[Opening DATA SUPPLIED section]
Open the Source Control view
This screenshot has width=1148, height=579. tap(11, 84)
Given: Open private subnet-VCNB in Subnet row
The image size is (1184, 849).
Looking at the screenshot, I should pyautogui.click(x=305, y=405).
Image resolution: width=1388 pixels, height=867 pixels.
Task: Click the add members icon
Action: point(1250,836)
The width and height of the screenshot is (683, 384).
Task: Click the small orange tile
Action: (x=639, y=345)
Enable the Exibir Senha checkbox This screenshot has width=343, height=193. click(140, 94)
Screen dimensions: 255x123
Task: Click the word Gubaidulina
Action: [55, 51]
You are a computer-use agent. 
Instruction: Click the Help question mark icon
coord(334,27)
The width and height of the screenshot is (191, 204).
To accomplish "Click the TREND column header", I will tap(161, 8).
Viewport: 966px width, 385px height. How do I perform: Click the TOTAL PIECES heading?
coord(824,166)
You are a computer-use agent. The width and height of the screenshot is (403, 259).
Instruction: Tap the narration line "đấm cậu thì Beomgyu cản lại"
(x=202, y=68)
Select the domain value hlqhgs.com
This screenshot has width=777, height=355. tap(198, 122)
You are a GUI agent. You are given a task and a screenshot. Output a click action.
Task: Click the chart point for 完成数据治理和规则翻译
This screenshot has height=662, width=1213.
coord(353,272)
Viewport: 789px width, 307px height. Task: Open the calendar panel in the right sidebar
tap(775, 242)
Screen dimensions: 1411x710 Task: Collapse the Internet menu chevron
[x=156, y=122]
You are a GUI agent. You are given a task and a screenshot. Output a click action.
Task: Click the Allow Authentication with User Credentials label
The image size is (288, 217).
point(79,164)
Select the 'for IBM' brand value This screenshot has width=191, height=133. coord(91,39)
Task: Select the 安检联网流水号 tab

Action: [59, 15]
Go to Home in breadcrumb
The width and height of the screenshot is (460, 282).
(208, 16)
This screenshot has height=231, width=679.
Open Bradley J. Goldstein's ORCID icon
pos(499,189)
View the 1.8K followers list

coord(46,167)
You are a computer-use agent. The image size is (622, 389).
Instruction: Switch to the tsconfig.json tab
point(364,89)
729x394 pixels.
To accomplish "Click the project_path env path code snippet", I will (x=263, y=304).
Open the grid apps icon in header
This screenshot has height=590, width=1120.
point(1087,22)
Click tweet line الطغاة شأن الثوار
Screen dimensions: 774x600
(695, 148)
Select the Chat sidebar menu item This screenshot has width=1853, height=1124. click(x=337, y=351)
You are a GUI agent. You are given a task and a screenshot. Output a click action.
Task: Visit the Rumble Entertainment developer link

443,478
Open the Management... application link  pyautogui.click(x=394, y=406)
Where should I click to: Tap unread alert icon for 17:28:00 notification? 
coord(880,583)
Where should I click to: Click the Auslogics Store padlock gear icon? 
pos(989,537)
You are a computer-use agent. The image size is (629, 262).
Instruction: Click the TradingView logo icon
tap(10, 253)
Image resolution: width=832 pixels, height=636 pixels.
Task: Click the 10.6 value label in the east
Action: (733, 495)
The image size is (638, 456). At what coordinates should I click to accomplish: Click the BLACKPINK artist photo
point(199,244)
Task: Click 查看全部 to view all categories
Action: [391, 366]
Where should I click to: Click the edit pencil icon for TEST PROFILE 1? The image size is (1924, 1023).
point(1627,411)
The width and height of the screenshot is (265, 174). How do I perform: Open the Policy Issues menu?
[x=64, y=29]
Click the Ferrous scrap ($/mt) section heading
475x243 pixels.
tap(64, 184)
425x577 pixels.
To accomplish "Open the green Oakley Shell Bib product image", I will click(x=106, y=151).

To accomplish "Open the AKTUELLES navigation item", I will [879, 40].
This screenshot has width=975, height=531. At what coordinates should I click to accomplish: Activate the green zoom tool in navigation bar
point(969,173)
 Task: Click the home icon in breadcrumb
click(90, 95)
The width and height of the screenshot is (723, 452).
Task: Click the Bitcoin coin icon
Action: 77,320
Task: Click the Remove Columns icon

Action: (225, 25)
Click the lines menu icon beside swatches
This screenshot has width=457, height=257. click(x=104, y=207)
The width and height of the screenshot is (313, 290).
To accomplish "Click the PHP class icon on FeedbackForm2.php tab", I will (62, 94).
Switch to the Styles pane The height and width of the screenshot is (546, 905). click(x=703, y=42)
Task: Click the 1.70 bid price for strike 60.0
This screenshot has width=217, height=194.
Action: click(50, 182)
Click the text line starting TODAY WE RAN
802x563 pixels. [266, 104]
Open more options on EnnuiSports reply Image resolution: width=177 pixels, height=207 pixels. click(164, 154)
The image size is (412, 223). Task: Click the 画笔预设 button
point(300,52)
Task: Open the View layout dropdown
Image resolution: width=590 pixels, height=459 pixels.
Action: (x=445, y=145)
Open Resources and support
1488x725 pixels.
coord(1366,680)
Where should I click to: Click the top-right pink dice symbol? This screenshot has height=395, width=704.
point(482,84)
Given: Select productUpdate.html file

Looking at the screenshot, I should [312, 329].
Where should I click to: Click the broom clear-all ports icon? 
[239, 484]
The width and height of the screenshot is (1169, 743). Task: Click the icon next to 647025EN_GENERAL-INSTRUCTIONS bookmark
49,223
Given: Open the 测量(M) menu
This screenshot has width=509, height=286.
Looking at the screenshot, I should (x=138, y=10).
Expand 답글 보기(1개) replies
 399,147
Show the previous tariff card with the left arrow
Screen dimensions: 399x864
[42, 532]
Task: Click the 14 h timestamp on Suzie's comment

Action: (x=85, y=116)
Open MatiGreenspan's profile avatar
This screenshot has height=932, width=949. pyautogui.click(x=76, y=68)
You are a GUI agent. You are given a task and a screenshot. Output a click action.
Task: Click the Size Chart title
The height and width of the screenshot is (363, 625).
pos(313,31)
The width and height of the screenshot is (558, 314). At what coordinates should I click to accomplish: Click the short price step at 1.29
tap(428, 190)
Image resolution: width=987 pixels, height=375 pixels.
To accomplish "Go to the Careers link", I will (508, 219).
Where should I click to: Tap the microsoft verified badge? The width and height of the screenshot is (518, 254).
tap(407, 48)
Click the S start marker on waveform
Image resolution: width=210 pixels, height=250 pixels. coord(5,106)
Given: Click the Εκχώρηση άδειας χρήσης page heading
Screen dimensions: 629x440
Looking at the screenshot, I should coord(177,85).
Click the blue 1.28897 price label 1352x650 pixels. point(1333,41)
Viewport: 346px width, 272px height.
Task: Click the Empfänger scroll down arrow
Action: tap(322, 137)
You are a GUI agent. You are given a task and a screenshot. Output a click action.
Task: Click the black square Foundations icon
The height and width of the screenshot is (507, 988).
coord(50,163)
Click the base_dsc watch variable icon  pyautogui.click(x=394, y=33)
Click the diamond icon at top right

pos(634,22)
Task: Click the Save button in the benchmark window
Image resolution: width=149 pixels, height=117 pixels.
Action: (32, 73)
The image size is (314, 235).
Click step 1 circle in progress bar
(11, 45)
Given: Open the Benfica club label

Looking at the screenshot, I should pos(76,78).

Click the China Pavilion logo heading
[Closing DATA SUPPLIED section]
- DIRECTIONS FOR THIS TASK
Restate the data above in full, word for word.

- WRITTEN SOLUTION
Open the Source Control view
This screenshot has width=1148, height=579. tap(11, 84)
Given: Open private subnet-VCNB in Subnet row
The image size is (1184, 849).
Looking at the screenshot, I should pyautogui.click(x=305, y=405).
Image resolution: width=1388 pixels, height=867 pixels.
Task: Click the add members icon
Action: point(1250,836)
The width and height of the screenshot is (683, 384).
Task: Click the small orange tile
Action: (x=639, y=345)
Enable the Exibir Senha checkbox This screenshot has width=343, height=193. click(140, 94)
Screen dimensions: 255x123
Task: Click the word Gubaidulina
Action: [55, 51]
You are a computer-use agent. 
Instruction: Click the Help question mark icon
coord(334,27)
The width and height of the screenshot is (191, 204).
To accomplish "Click the TREND column header", I will tap(161, 8).
Viewport: 966px width, 385px height. How do I perform: Click the TOTAL PIECES heading?
coord(824,166)
You are a computer-use agent. The width and height of the screenshot is (403, 259).
Instruction: Tap the narration line "đấm cậu thì Beomgyu cản lại"
(x=202, y=68)
Select the domain value hlqhgs.com
This screenshot has width=777, height=355. tap(198, 122)
You are a GUI agent. You are given a task and a screenshot. Output a click action.
Task: Click the chart point for 完成数据治理和规则翻译
This screenshot has height=662, width=1213.
coord(353,272)
Viewport: 789px width, 307px height. Task: Open the calendar panel in the right sidebar
tap(775, 242)
Screen dimensions: 1411x710 Task: Collapse the Internet menu chevron
[x=156, y=122]
You are a GUI agent. You are given a task and a screenshot. Output a click action.
Task: Click the Allow Authentication with User Credentials label
The image size is (288, 217).
point(79,164)
Select the 'for IBM' brand value This screenshot has width=191, height=133. coord(91,39)
Task: Select the 安检联网流水号 tab

Action: [59, 15]
Go to Home in breadcrumb
The width and height of the screenshot is (460, 282).
(208, 16)
This screenshot has height=231, width=679.
Open Bradley J. Goldstein's ORCID icon
pos(499,189)
View the 1.8K followers list

coord(46,167)
You are a computer-use agent. The image size is (622, 389).
Instruction: Switch to the tsconfig.json tab
point(364,89)
729x394 pixels.
To accomplish "Click the project_path env path code snippet", I will (x=263, y=304).
Open the grid apps icon in header
This screenshot has height=590, width=1120.
point(1087,22)
Click tweet line الطغاة شأن الثوار
Screen dimensions: 774x600
(695, 148)
Select the Chat sidebar menu item This screenshot has width=1853, height=1124. click(x=337, y=351)
You are a GUI agent. You are given a task and a screenshot. Output a click action.
Task: Visit the Rumble Entertainment developer link

443,478
Open the Management... application link  pyautogui.click(x=394, y=406)
Where should I click to: Tap unread alert icon for 17:28:00 notification? 
coord(880,583)
Where should I click to: Click the Auslogics Store padlock gear icon? 
pos(989,537)
You are a computer-use agent. The image size is (629, 262).
Instruction: Click the TradingView logo icon
tap(10, 253)
Image resolution: width=832 pixels, height=636 pixels.
Task: Click the 10.6 value label in the east
Action: (733, 495)
The image size is (638, 456). At what coordinates should I click to accomplish: Click the BLACKPINK artist photo
point(199,244)
Task: Click 查看全部 to view all categories
Action: [391, 366]
Where should I click to: Click the edit pencil icon for TEST PROFILE 1? The image size is (1924, 1023).
point(1627,411)
The width and height of the screenshot is (265, 174). How do I perform: Open the Policy Issues menu?
[x=64, y=29]
Click the Ferrous scrap ($/mt) section heading
475x243 pixels.
tap(64, 184)
425x577 pixels.
To accomplish "Open the green Oakley Shell Bib product image", I will click(x=106, y=151).

To accomplish "Open the AKTUELLES navigation item", I will [879, 40].
This screenshot has width=975, height=531. At what coordinates should I click to accomplish: Activate the green zoom tool in navigation bar
point(969,173)
 Task: Click the home icon in breadcrumb
click(90, 95)
The width and height of the screenshot is (723, 452).
Task: Click the Bitcoin coin icon
Action: 77,320
Task: Click the Remove Columns icon

Action: (225, 25)
Click the lines menu icon beside swatches
This screenshot has width=457, height=257. click(x=104, y=207)
The width and height of the screenshot is (313, 290).
To accomplish "Click the PHP class icon on FeedbackForm2.php tab", I will (62, 94).
Switch to the Styles pane The height and width of the screenshot is (546, 905). click(x=703, y=42)
Task: Click the 1.70 bid price for strike 60.0
This screenshot has width=217, height=194.
Action: click(50, 182)
Click the text line starting TODAY WE RAN
802x563 pixels. [266, 104]
Open more options on EnnuiSports reply Image resolution: width=177 pixels, height=207 pixels. click(164, 154)
The image size is (412, 223). Task: Click the 画笔预设 button
point(300,52)
Task: Open the View layout dropdown
Image resolution: width=590 pixels, height=459 pixels.
Action: (x=445, y=145)
Open Resources and support
1488x725 pixels.
coord(1366,680)
Where should I click to: Click the top-right pink dice symbol? This screenshot has height=395, width=704.
point(482,84)
Given: Select productUpdate.html file

Looking at the screenshot, I should [312, 329].
Where should I click to: Click the broom clear-all ports icon? 
[239, 484]
The width and height of the screenshot is (1169, 743). Task: Click the icon next to 647025EN_GENERAL-INSTRUCTIONS bookmark
49,223
Given: Open the 测量(M) menu
This screenshot has width=509, height=286.
Looking at the screenshot, I should (x=138, y=10).
Expand 답글 보기(1개) replies
 399,147
Show the previous tariff card with the left arrow
Screen dimensions: 399x864
[42, 532]
Task: Click the 14 h timestamp on Suzie's comment

Action: (x=85, y=116)
Open MatiGreenspan's profile avatar
This screenshot has height=932, width=949. pyautogui.click(x=76, y=68)
You are a GUI agent. You are given a task and a screenshot. Output a click action.
Task: Click the Size Chart title
The height and width of the screenshot is (363, 625).
pos(313,31)
The width and height of the screenshot is (558, 314). At what coordinates should I click to accomplish: Click the short price step at 1.29
tap(428, 190)
Image resolution: width=987 pixels, height=375 pixels.
To accomplish "Go to the Careers link", I will (508, 219).
Where should I click to: Tap the microsoft verified badge? The width and height of the screenshot is (518, 254).
tap(407, 48)
Click the S start marker on waveform
Image resolution: width=210 pixels, height=250 pixels. coord(5,106)
Given: Click the Εκχώρηση άδειας χρήσης page heading
Screen dimensions: 629x440
Looking at the screenshot, I should coord(177,85).
Click the blue 1.28897 price label 1352x650 pixels. point(1333,41)
Viewport: 346px width, 272px height.
Task: Click the Empfänger scroll down arrow
Action: tap(322, 137)
You are a GUI agent. You are given a task and a screenshot. Output a click action.
Task: Click the black square Foundations icon
The height and width of the screenshot is (507, 988).
coord(50,163)
Click the base_dsc watch variable icon  pyautogui.click(x=394, y=33)
Click the diamond icon at top right

pos(634,22)
Task: Click the Save button in the benchmark window
Image resolution: width=149 pixels, height=117 pixels.
Action: (32, 73)
The image size is (314, 235).
Click step 1 circle in progress bar
(11, 45)
Given: Open the Benfica club label

Looking at the screenshot, I should pos(76,78).

Click the China Pavilion logo heading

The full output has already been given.